[Opening The input section]

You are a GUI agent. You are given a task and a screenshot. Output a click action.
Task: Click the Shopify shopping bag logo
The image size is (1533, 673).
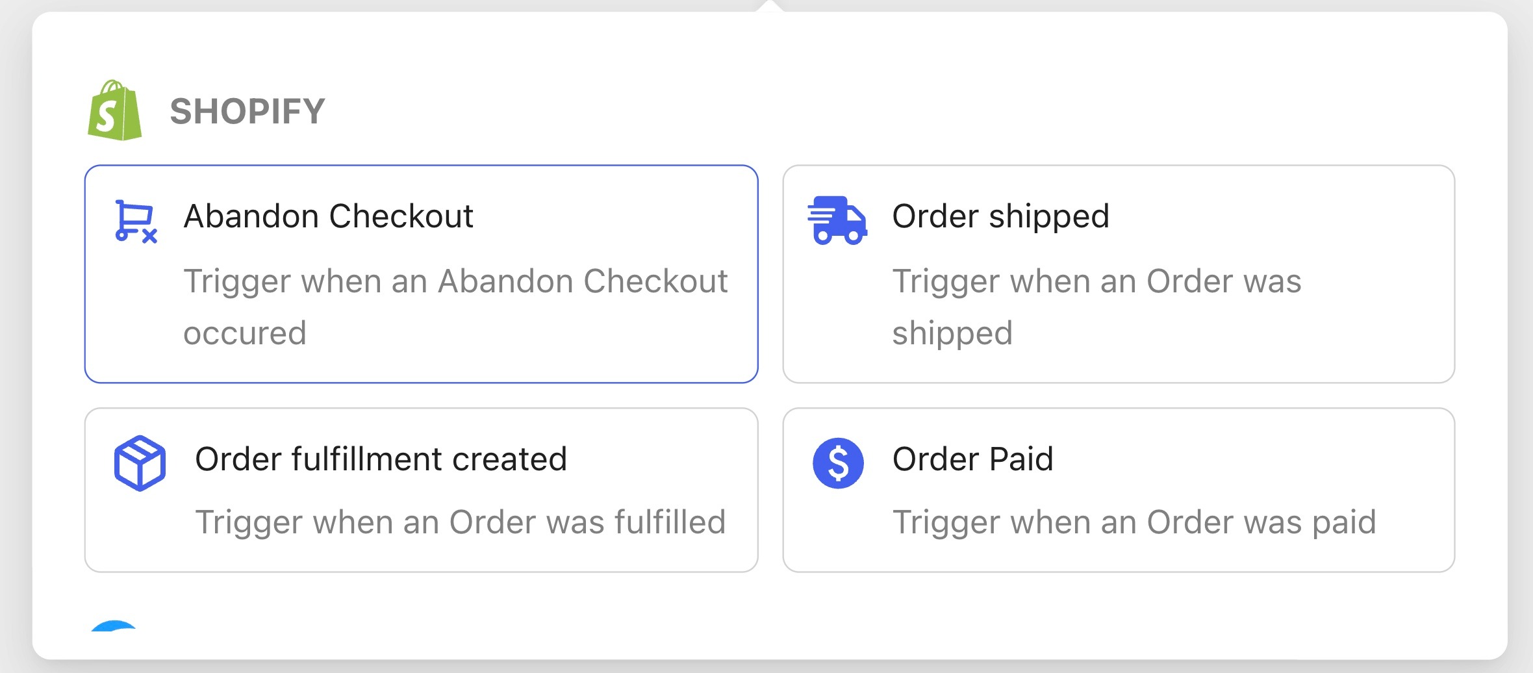(x=115, y=110)
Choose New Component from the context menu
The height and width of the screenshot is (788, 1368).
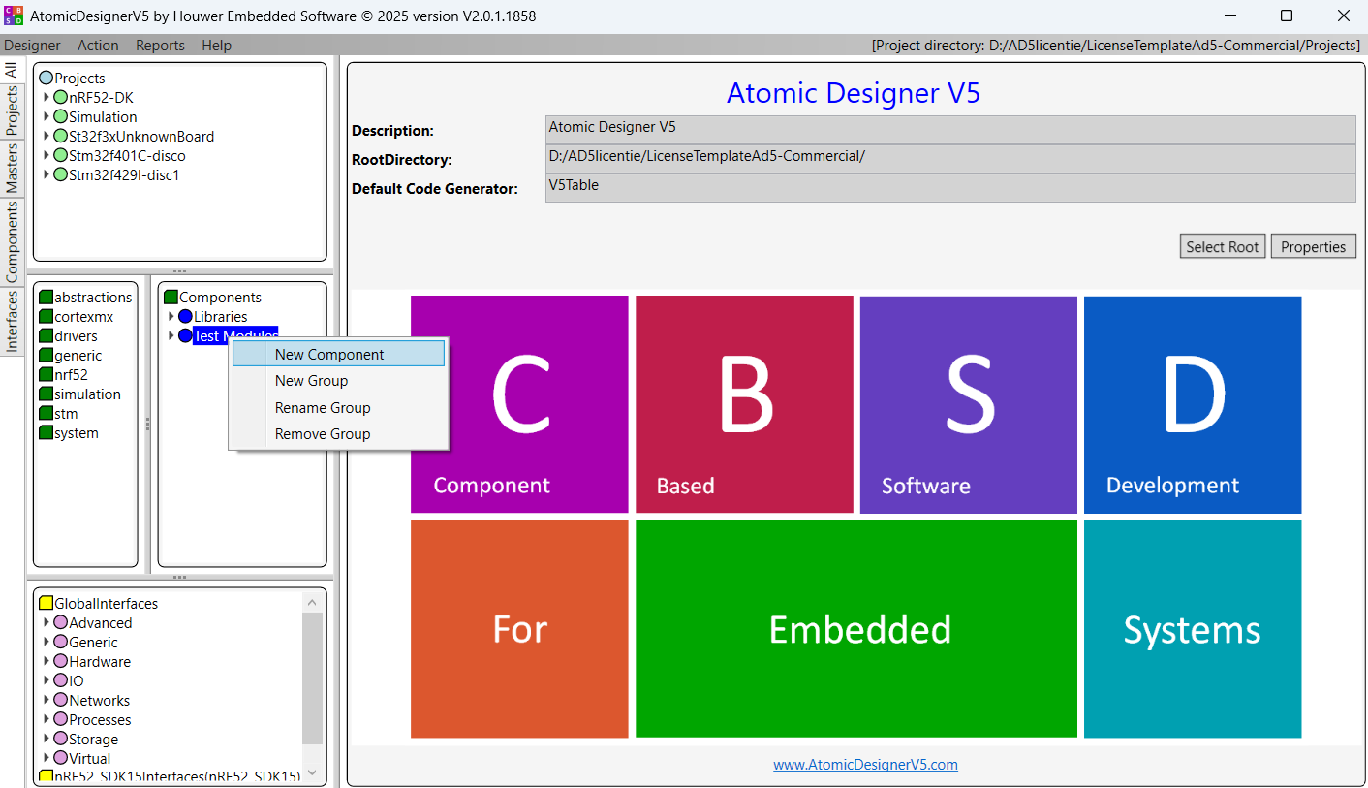(x=329, y=355)
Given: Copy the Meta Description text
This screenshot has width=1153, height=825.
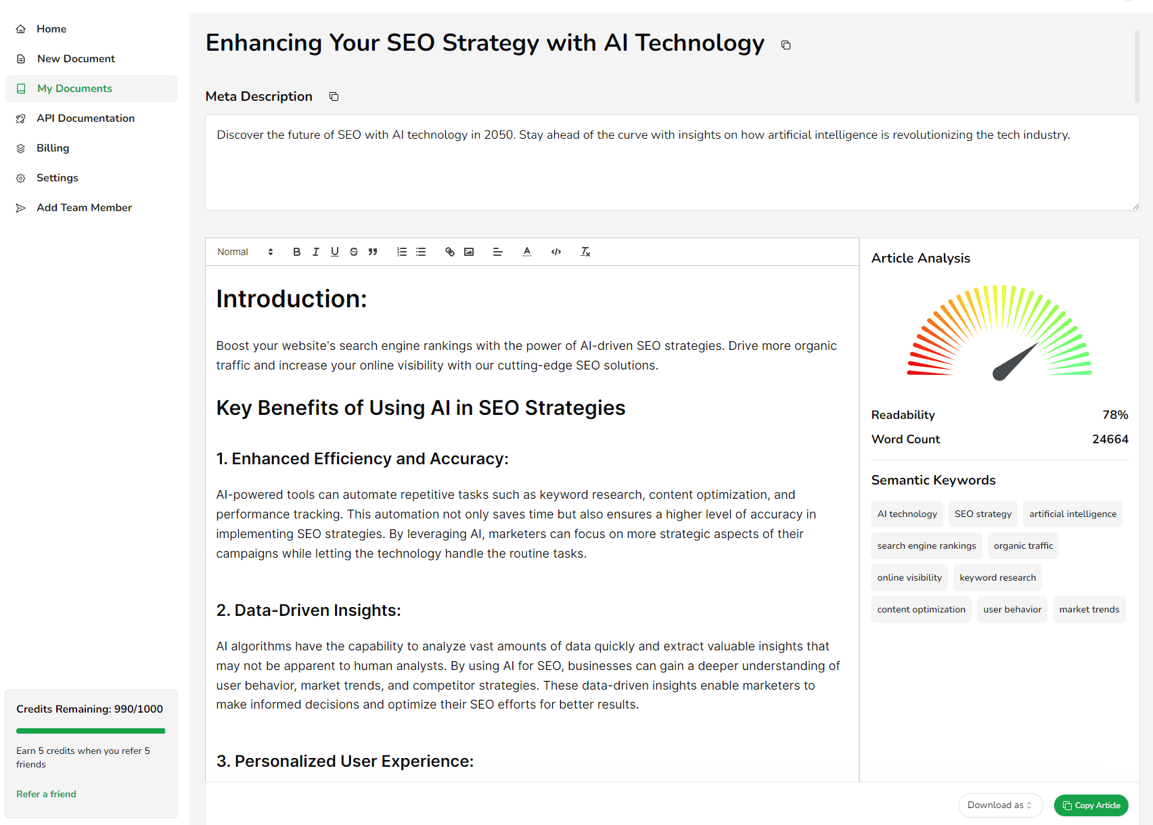Looking at the screenshot, I should pos(334,97).
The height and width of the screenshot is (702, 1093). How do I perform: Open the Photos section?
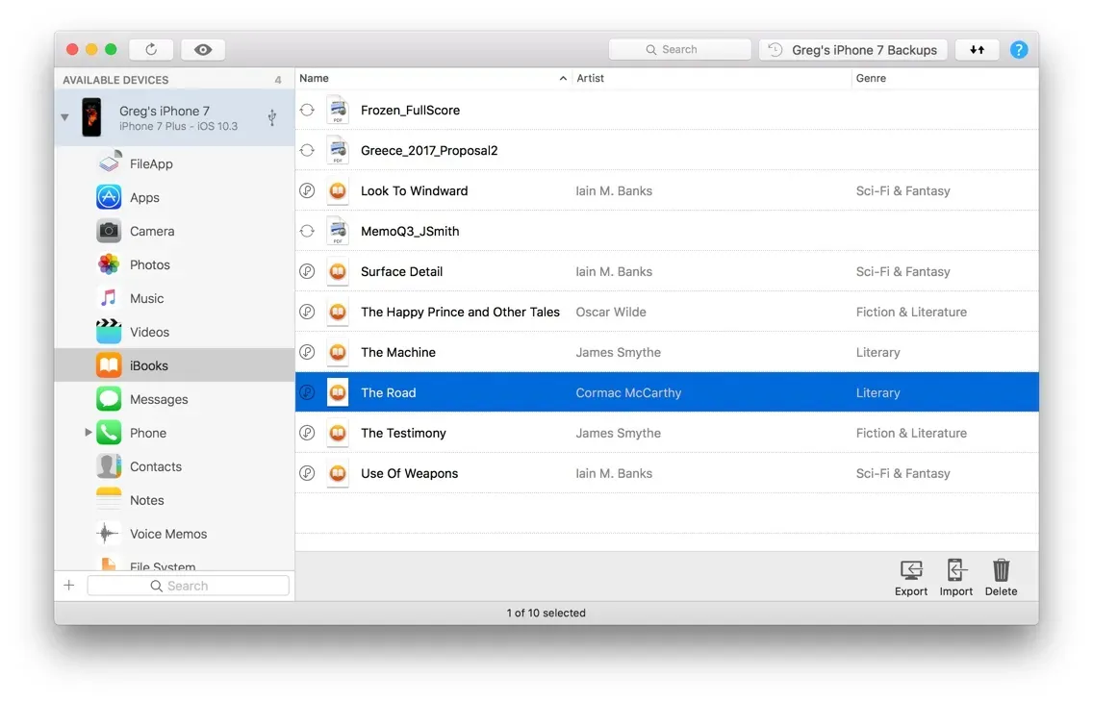click(x=149, y=265)
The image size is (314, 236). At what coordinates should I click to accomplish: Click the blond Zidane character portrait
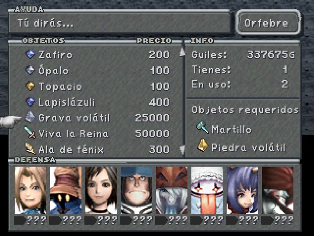tap(30, 190)
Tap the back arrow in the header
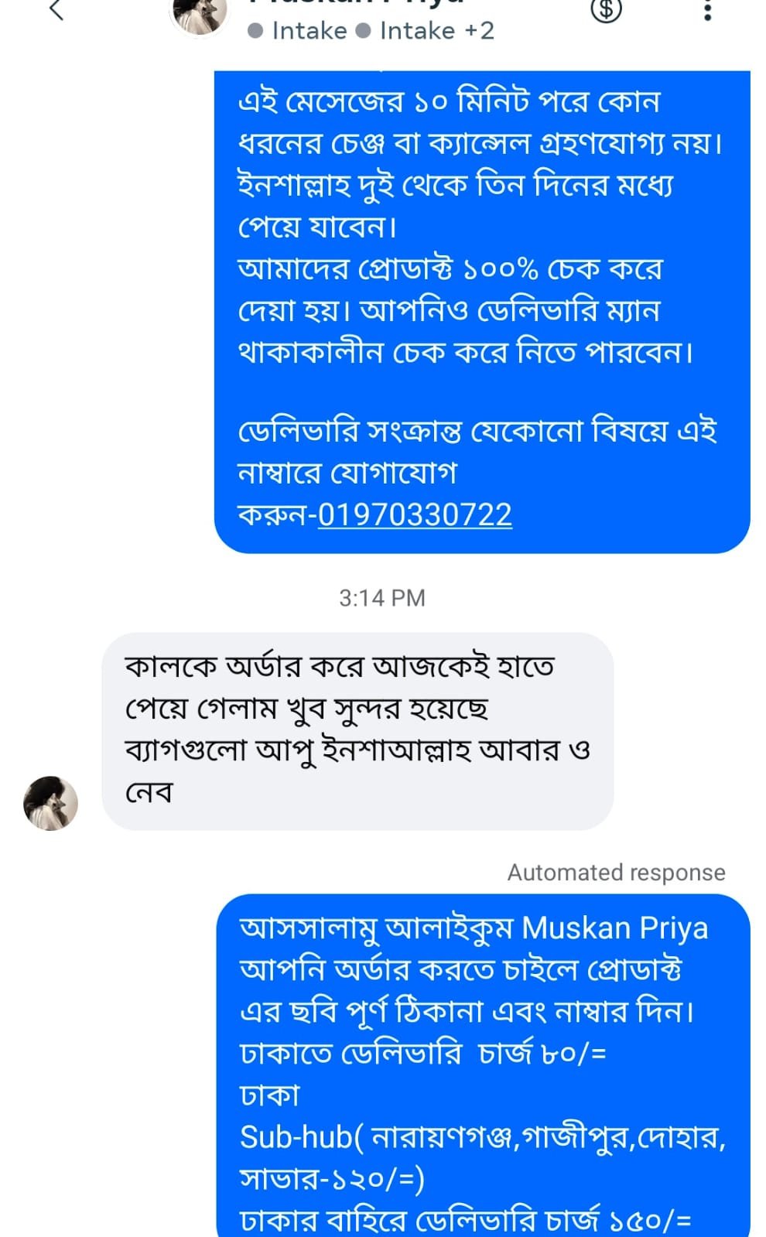Screen dimensions: 766x1237 point(56,11)
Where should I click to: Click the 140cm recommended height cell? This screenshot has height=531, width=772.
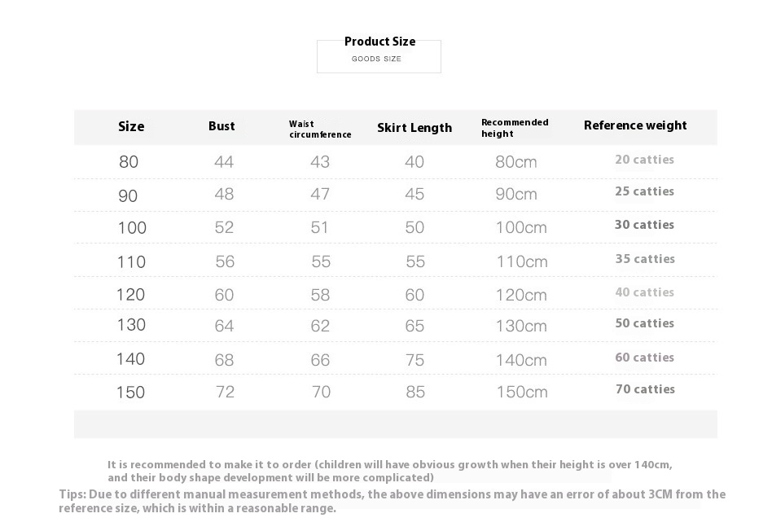click(521, 360)
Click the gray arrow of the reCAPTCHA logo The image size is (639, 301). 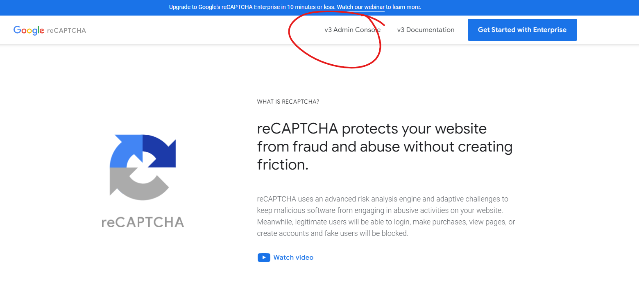click(135, 184)
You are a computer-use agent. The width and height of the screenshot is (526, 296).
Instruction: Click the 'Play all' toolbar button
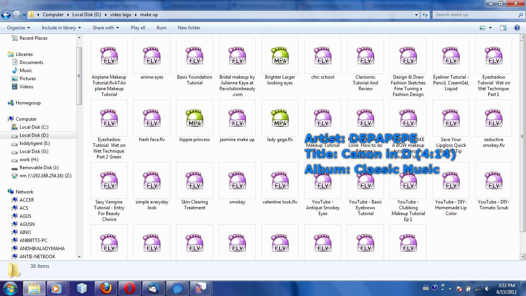click(x=138, y=28)
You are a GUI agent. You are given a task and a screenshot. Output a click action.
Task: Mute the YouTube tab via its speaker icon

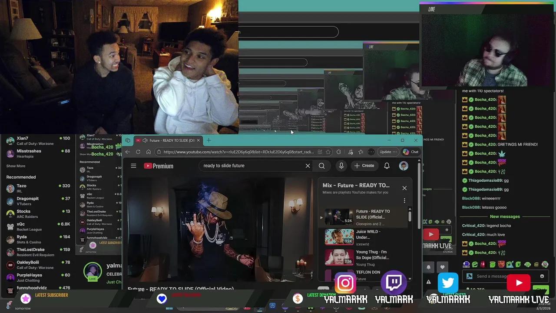[x=145, y=140]
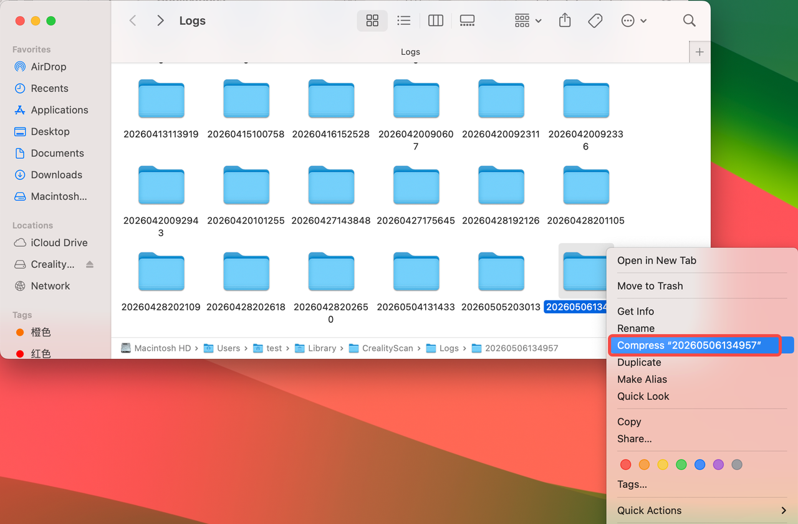Screen dimensions: 798x524
Task: Open the grouping options dropdown
Action: pos(528,21)
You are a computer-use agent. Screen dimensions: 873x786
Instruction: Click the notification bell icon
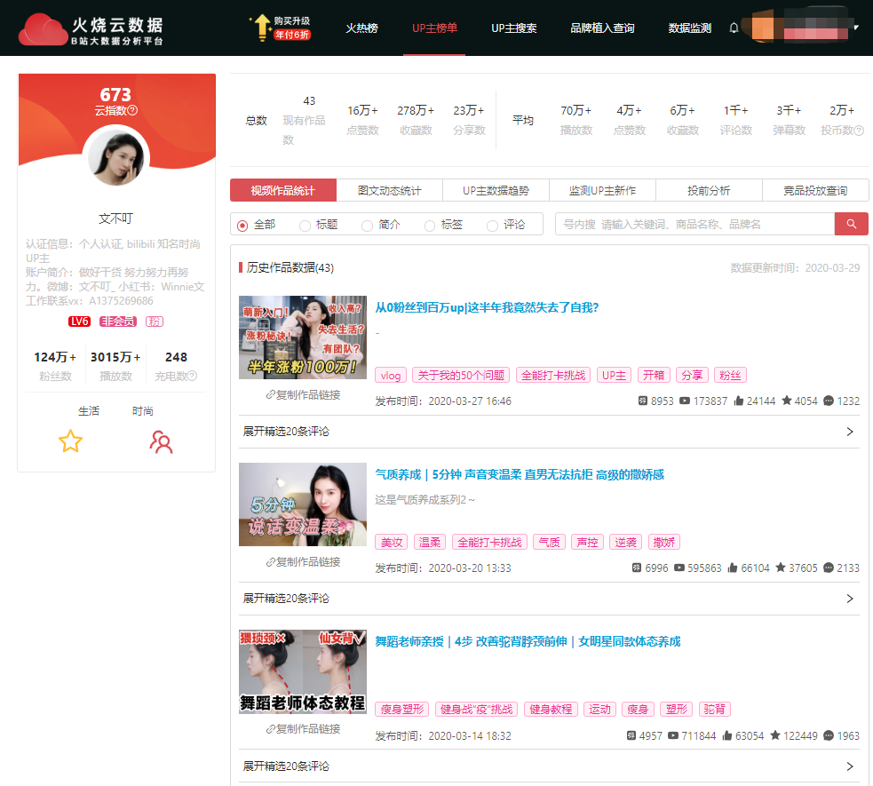734,28
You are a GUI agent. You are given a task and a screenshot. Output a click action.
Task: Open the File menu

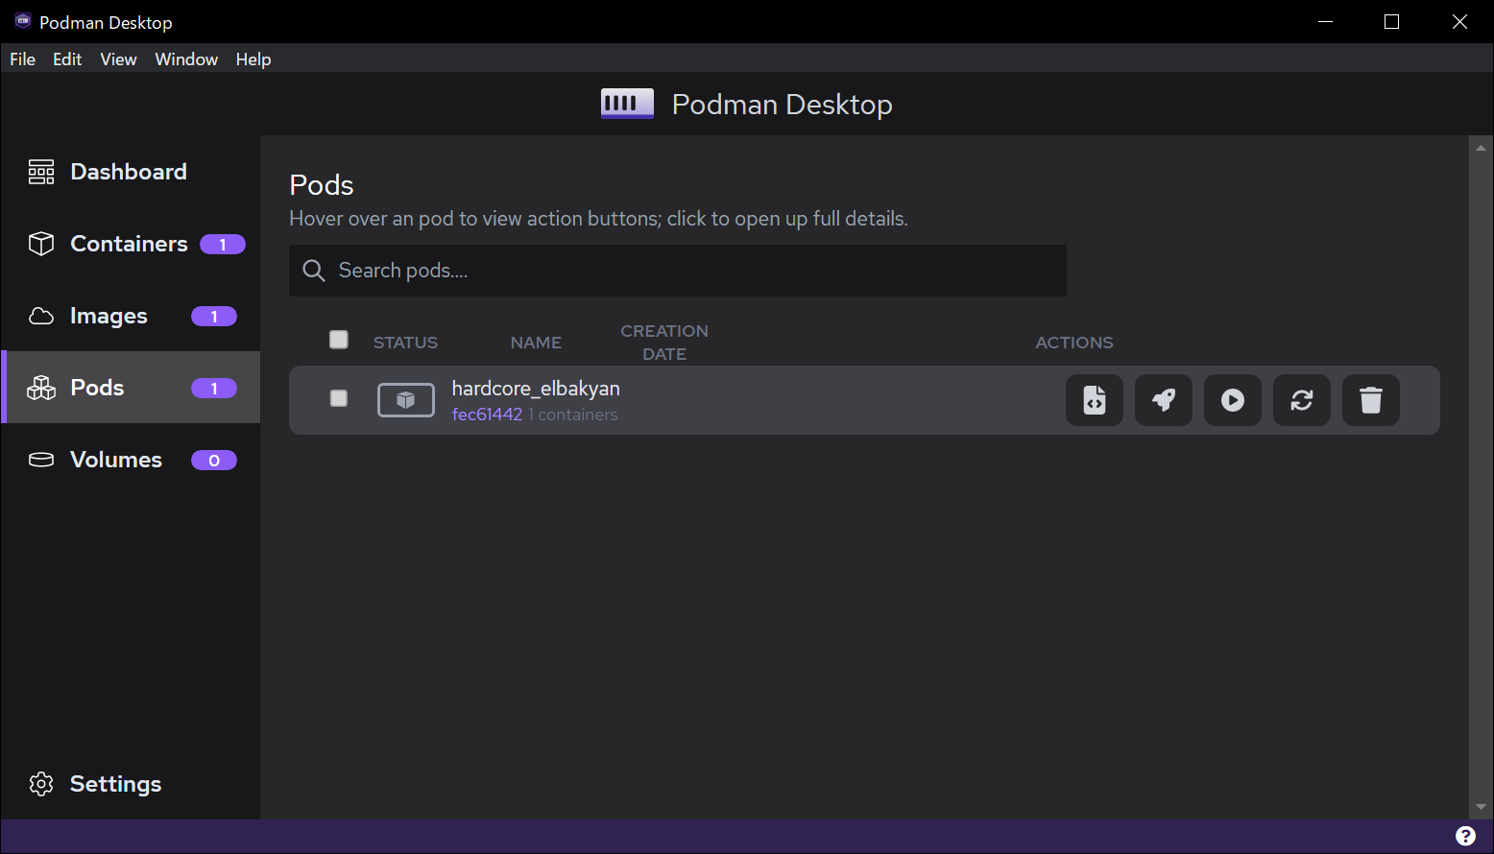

[Closing The input section]

**Work instructions**:
Determine how many lines of the material include the string "menu", and give only the resulting number.

**Expected answer**:
2